Building and Running Pipeline¶
First, let’s look at how easy it is to build the pipeline in SPDL.
The following snippet demonstrates how one can construct a
Pipeline
object using a PipelineBuilder
object.
>>> from spdl.dataloader import PipelineBuilder
>>>
>>> pipeline = (
... PipelineBuilder()
... .add_source(range(12))
... .pipe(lambda x: 2 * x)
... .pipe(lambda x: x + 1)
... .aggregate(3)
... .add_sink(3)
... .build()
... )
The resulting Pipeline
object contains all the logic to
perform the operations in an async event loop in the background thread.
To run the pipeline, call Pipeline.start()
.
Once the pipeline starts executing, you can iterate on the pipeline.
Finally call Pipeline.stop()
to stop the background thread.
>>> pipeline.start()
>>>
>>> for item in pipeline:
... print(item)
[1, 3, 5]
[7, 9, 11]
[13, 15, 17]
[19, 21, 23]
>>> pipeline.stop()
It is important to call Pipeline.stop()
.
Forgetting to do so will leave the background thread running,
leading to the situation where Python interpreter gets stuck at exit.

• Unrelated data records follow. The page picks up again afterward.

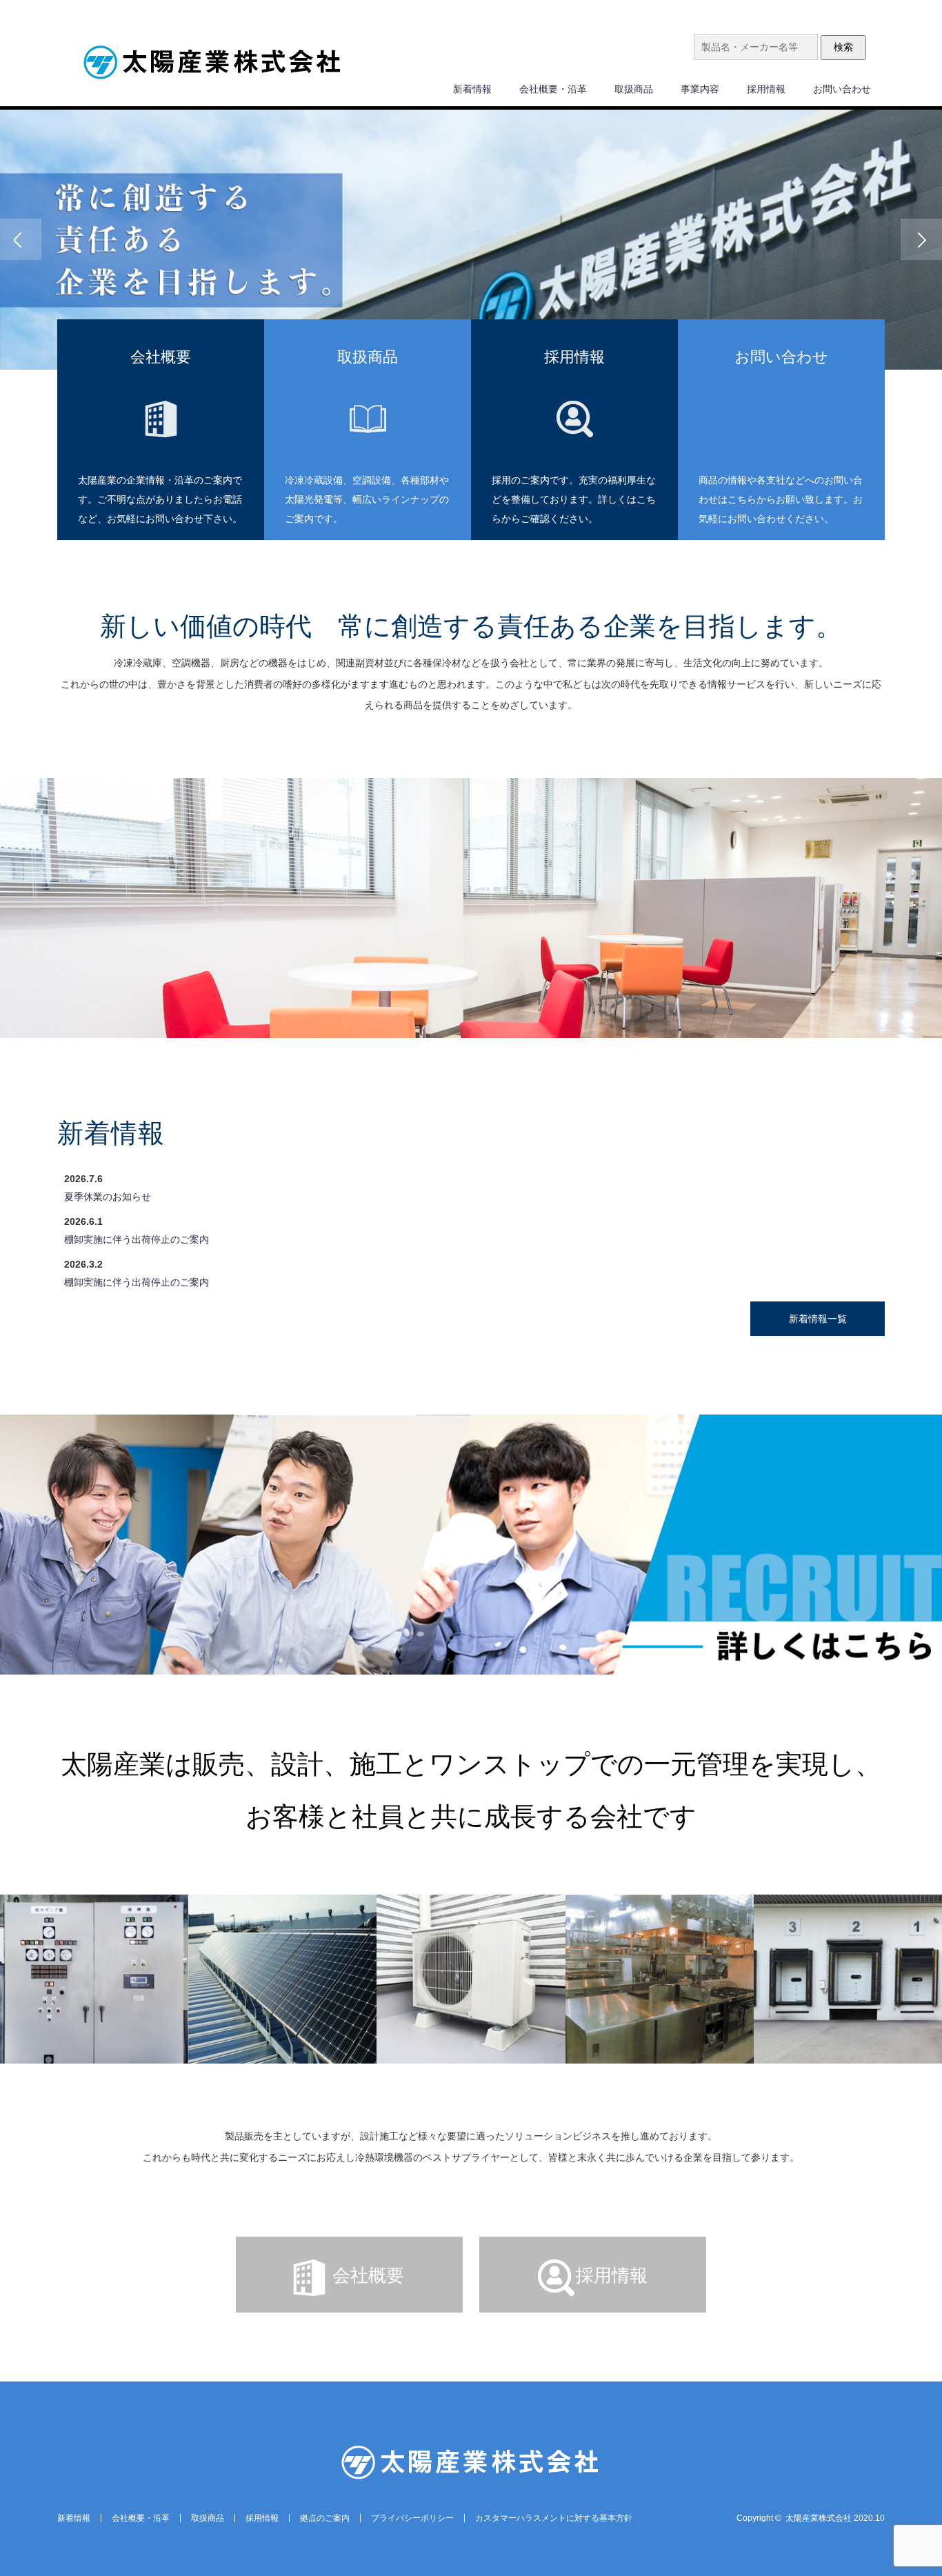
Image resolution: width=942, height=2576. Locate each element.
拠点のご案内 (325, 2518)
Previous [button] (20, 239)
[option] (471, 240)
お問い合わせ (842, 88)
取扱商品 (633, 88)
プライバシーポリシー (412, 2518)
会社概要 (368, 2275)
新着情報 (472, 88)
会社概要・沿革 (553, 88)
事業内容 (700, 88)
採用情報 (766, 88)
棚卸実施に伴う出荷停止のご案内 (136, 1239)
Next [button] (921, 239)
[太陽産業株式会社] (212, 64)
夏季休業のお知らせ (107, 1196)
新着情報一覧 (818, 1318)
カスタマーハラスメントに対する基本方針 (553, 2518)
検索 (843, 46)
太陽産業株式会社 (818, 2518)
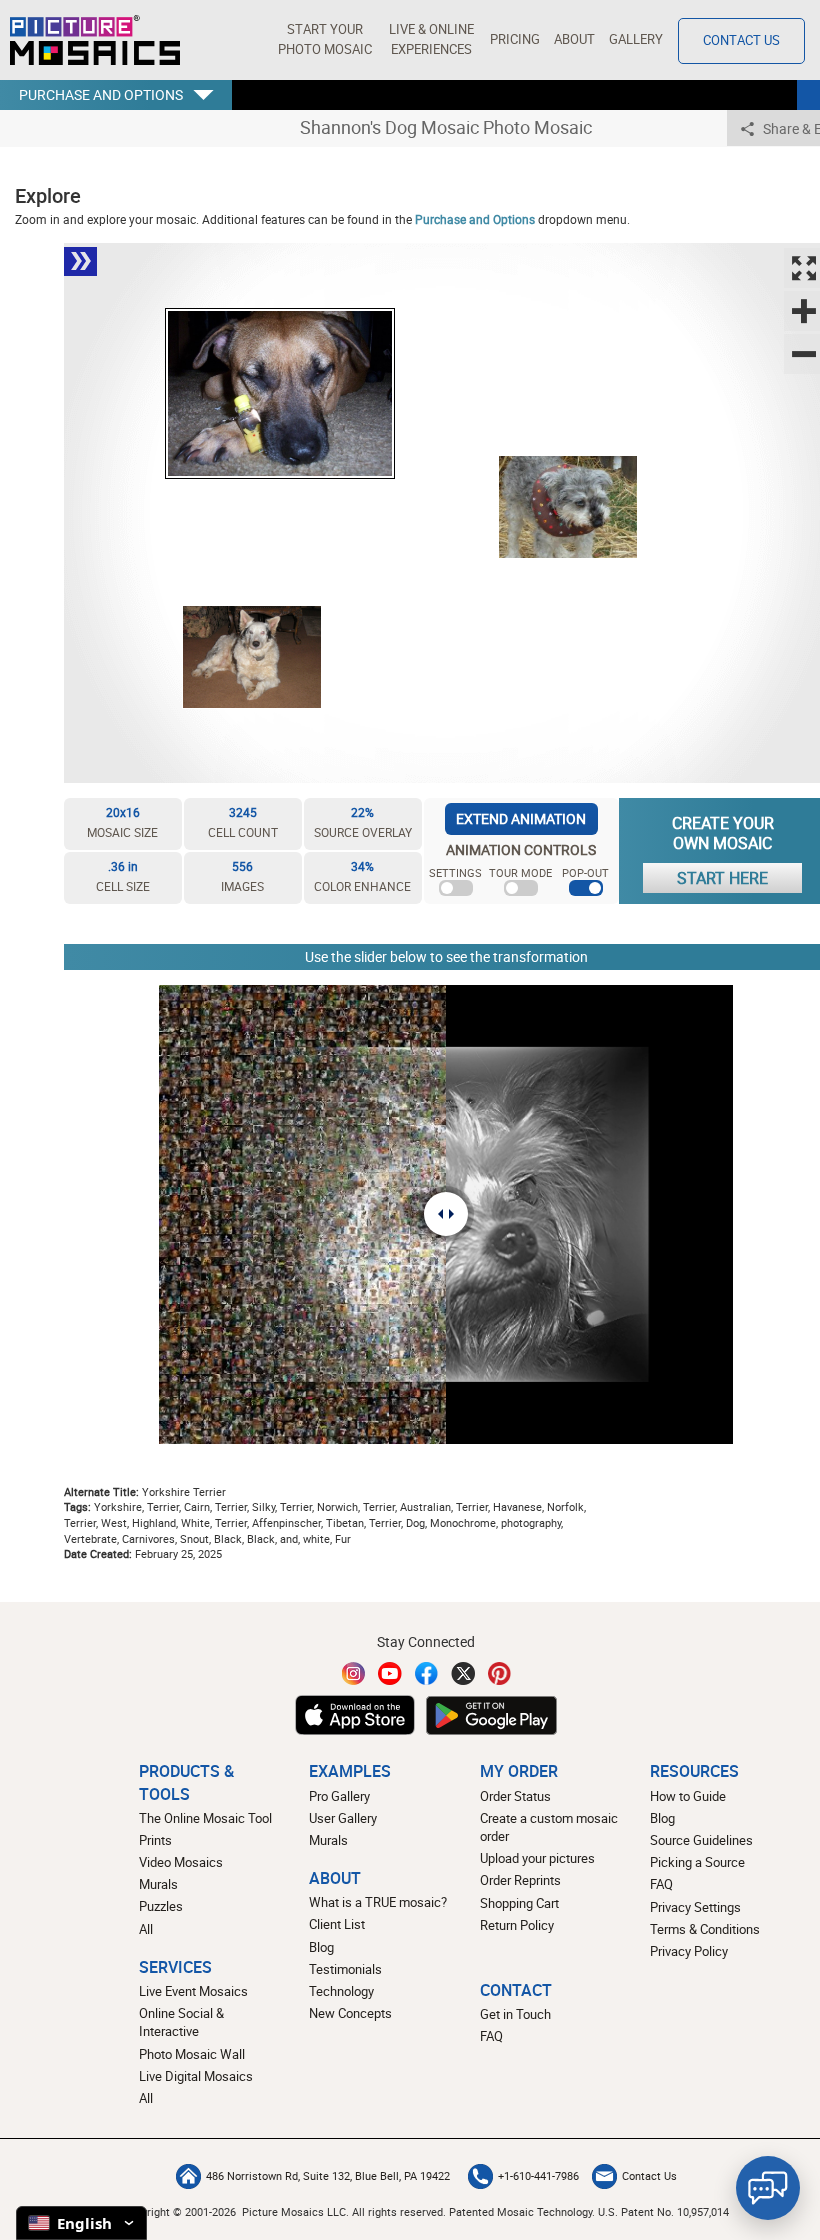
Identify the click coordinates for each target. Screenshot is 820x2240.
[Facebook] (427, 1673)
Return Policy (517, 1925)
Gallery (636, 39)
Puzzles (161, 1906)
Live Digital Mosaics (196, 2076)
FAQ (661, 1884)
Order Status (515, 1796)
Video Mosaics (181, 1862)
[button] (324, 40)
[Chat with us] (768, 2188)
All (146, 1929)
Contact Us (741, 40)
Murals (158, 1884)
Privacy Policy (689, 1951)
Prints (155, 1840)
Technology (341, 1991)
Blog (321, 1947)
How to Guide (688, 1796)
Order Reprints (520, 1880)
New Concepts (350, 2013)
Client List (337, 1924)
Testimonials (345, 1969)
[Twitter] (463, 1673)
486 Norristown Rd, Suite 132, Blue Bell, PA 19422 (328, 2176)
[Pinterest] (500, 1673)
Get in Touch (515, 2014)
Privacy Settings (695, 1907)
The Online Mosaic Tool (205, 1818)
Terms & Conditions (705, 1929)
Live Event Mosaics (193, 1991)
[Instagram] (354, 1673)
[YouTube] (390, 1673)
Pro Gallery (339, 1796)
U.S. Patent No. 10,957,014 (663, 2211)
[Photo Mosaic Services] (95, 40)
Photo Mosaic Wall (192, 2054)
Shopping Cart (519, 1903)
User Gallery (343, 1818)
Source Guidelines (701, 1840)
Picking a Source (697, 1862)
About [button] (574, 39)
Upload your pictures (537, 1858)
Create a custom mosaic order (549, 1827)
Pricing (515, 39)
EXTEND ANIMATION (521, 818)
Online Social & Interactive (181, 2022)
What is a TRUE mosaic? (378, 1902)
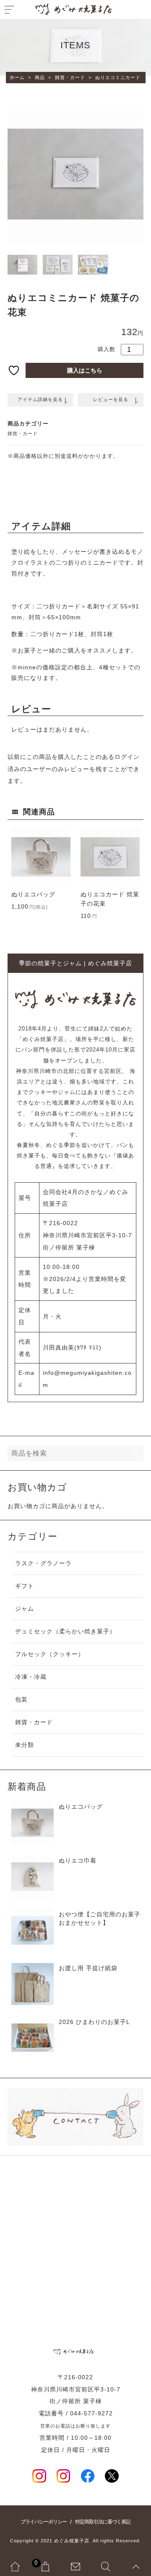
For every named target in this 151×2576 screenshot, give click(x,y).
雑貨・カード (23, 433)
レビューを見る (110, 399)
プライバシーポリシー (44, 2521)
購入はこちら (84, 370)
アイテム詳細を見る (40, 399)
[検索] (135, 1453)
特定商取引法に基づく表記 (102, 2521)
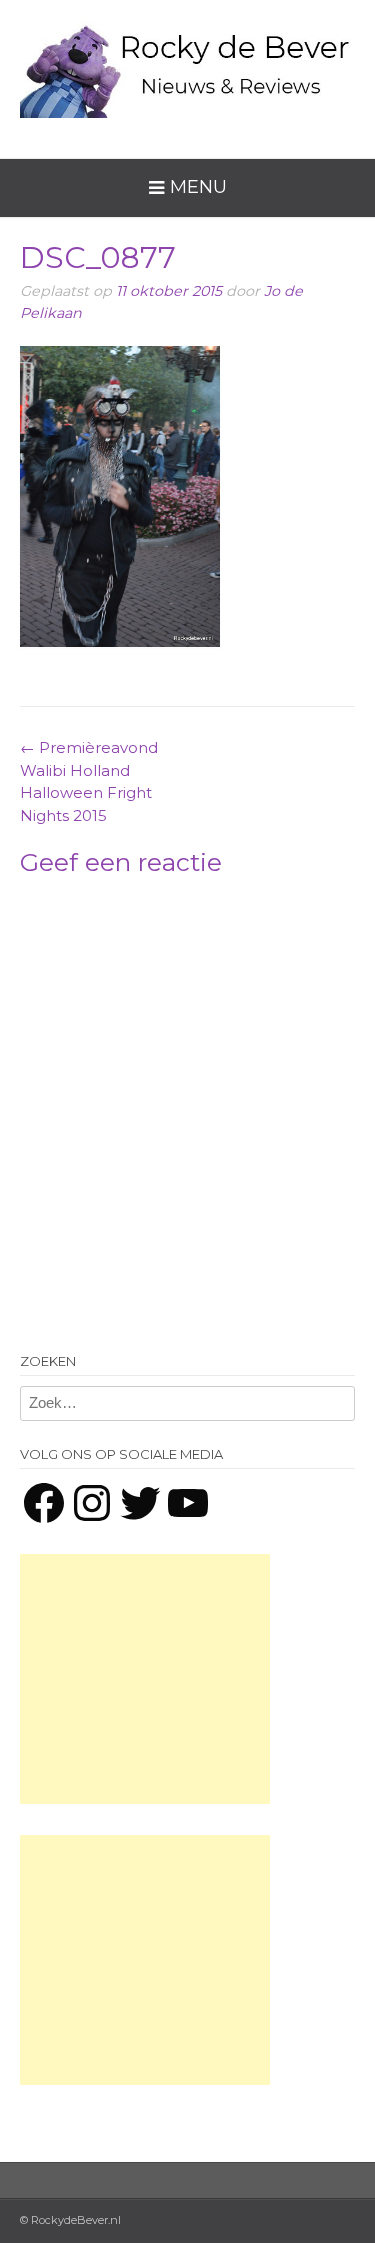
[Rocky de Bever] (187, 64)
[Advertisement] (145, 1679)
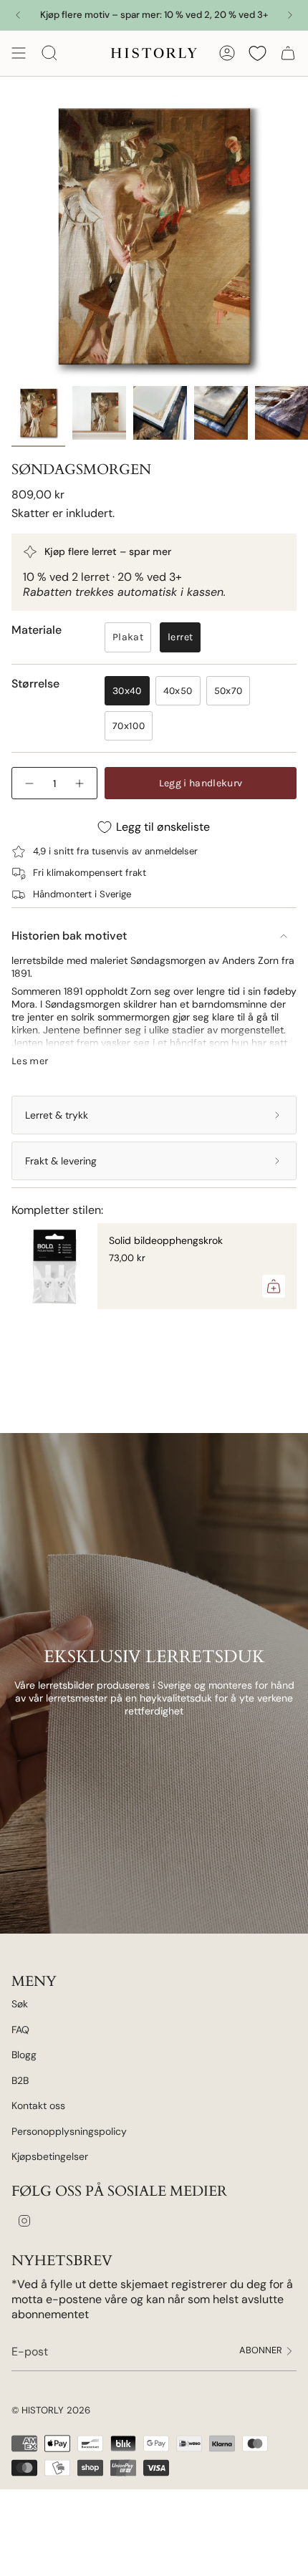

In practice, there is always a chance that data processing raises an error,
so there is a context manager Pipeline.auto_stop()
to make sure that
pipeline is stopped.
>>> with pipeline.auto_stop():
... for item in pipeline:
... print(item)
Note
Once Pipeline.stop()
method is called, the Pipeline
object is unusable.
To pause and resume the execution, simply keep the reference around until the
next use.